Autumn leaves will soon be falling and a growing number of homeowners in Vermont are willing to leave them on the ground.

A new survey from the National Wildlife Federation found a majority of people recognize the vital habitat a leaf layer provides for moths and insects, which birds need to survive.

David Mizejewski, naturalist for the National Wildlife Federation, said leaves also help suppress weeds and improve the quality of soil.

"Sounds an awful lot like mulch and fertilizer," Mizejewski noted. "But we've been trained by the garden industry to get rid of all the leaves and then go buy mulch and fertilizer."

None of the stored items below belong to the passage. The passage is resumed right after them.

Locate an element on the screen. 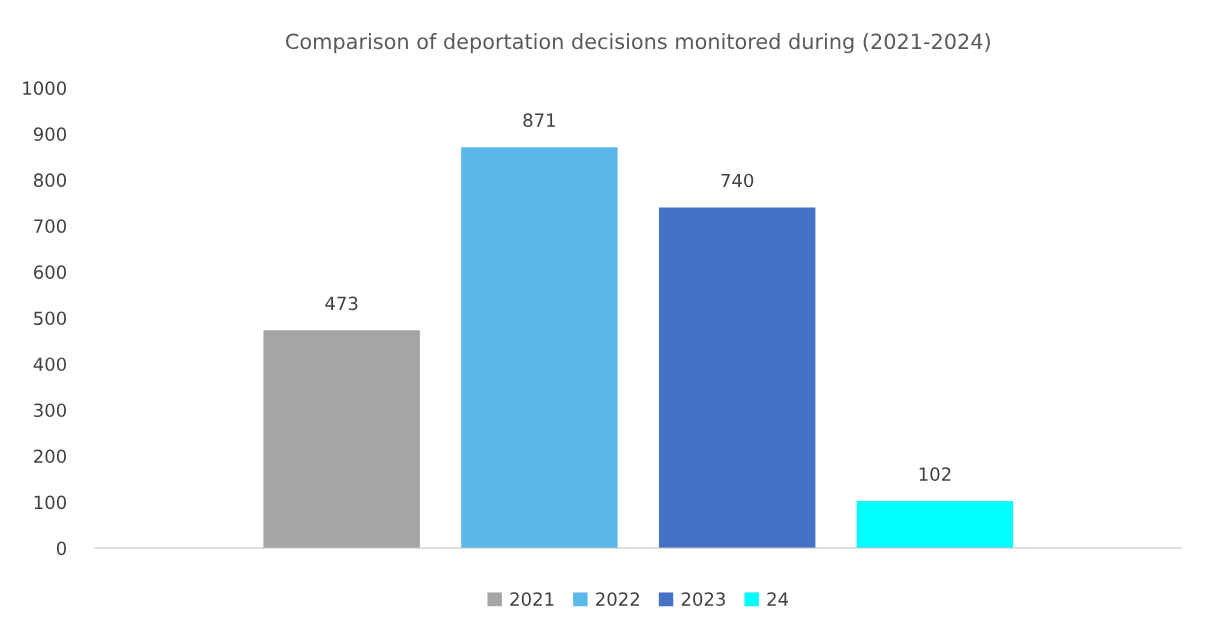  chart-title: Comparison of deportation decisions monitored during (2021-2024) is located at coordinates (638, 44).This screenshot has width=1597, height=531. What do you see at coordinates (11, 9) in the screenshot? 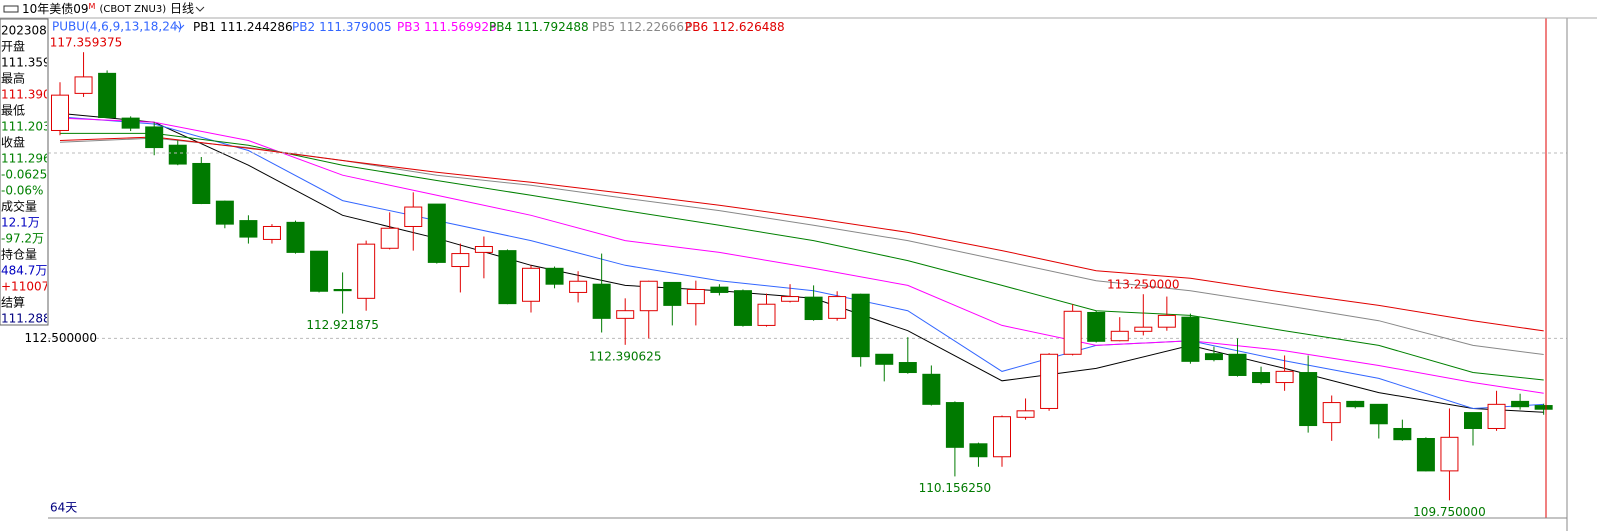
I see `icon` at bounding box center [11, 9]. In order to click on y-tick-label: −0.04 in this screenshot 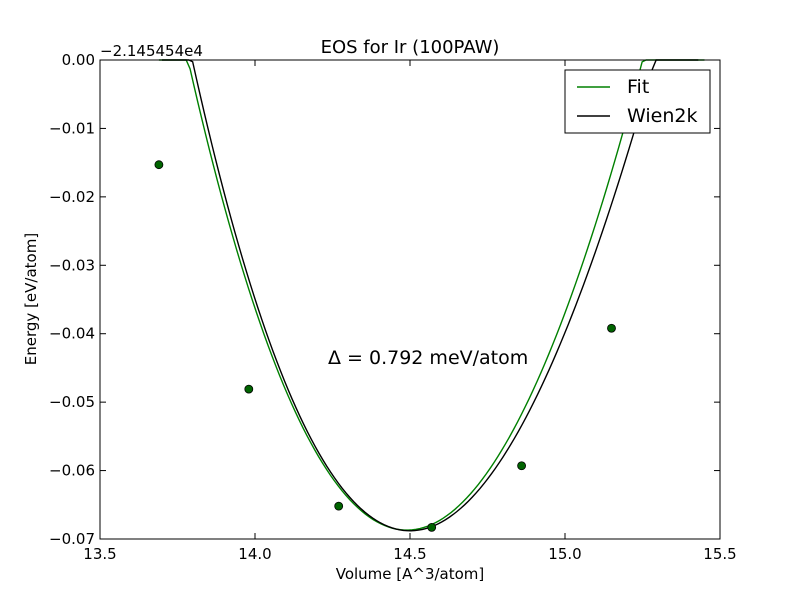, I will do `click(72, 334)`.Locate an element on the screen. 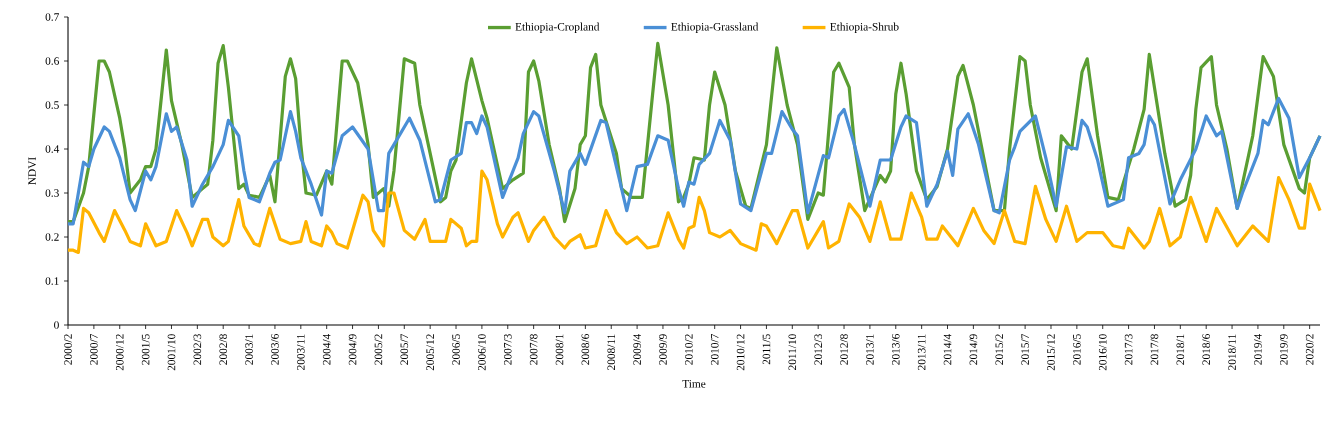 This screenshot has width=1330, height=444. x-tick-label: 2000/2 is located at coordinates (68, 350).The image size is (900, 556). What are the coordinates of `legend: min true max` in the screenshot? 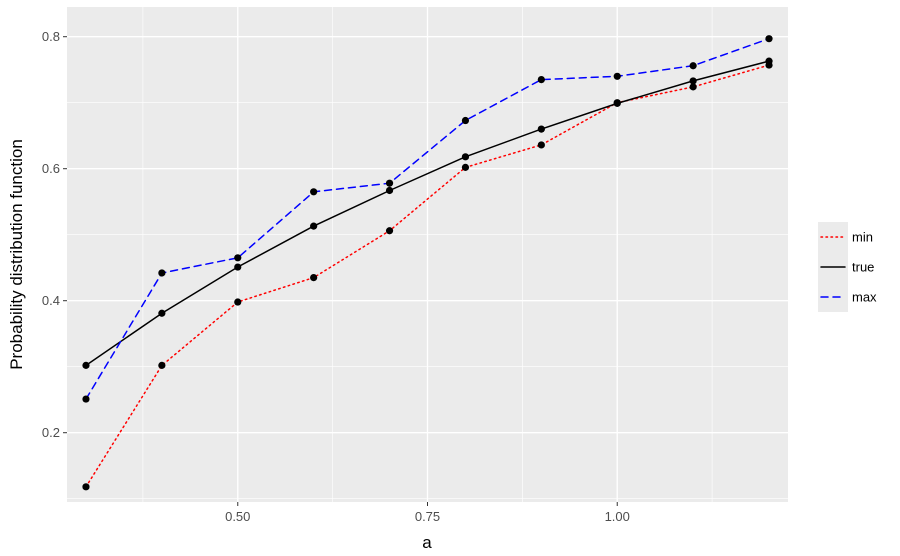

Mizejewski emphasized keeping even some of the leaves on the ground reduces the amount of yard waste in landfills, where they produce methane, a potent greenhouse gas.

Still, the survey showed many homeowners simply prefer the look of a freshly raked lawn while others are required to remove leaves by their homeowners association or municipality.

Kristina MacKulin, executive director of the Vermont Nursery and Landscape Association, said she has seen an increase in people opting for a more natural look to their yard, while others rake leaves into the garden to better insulate plants for winter.

"Some people prefer to just rake them up and use them in their own personal compost pile," MacKulin observed. "That is a great addition to anybody's compost pile as well."

MacKulin added too many leaves will smother a lawn and just a few inches of cover is best for both plants and wildlife in the grass and garden.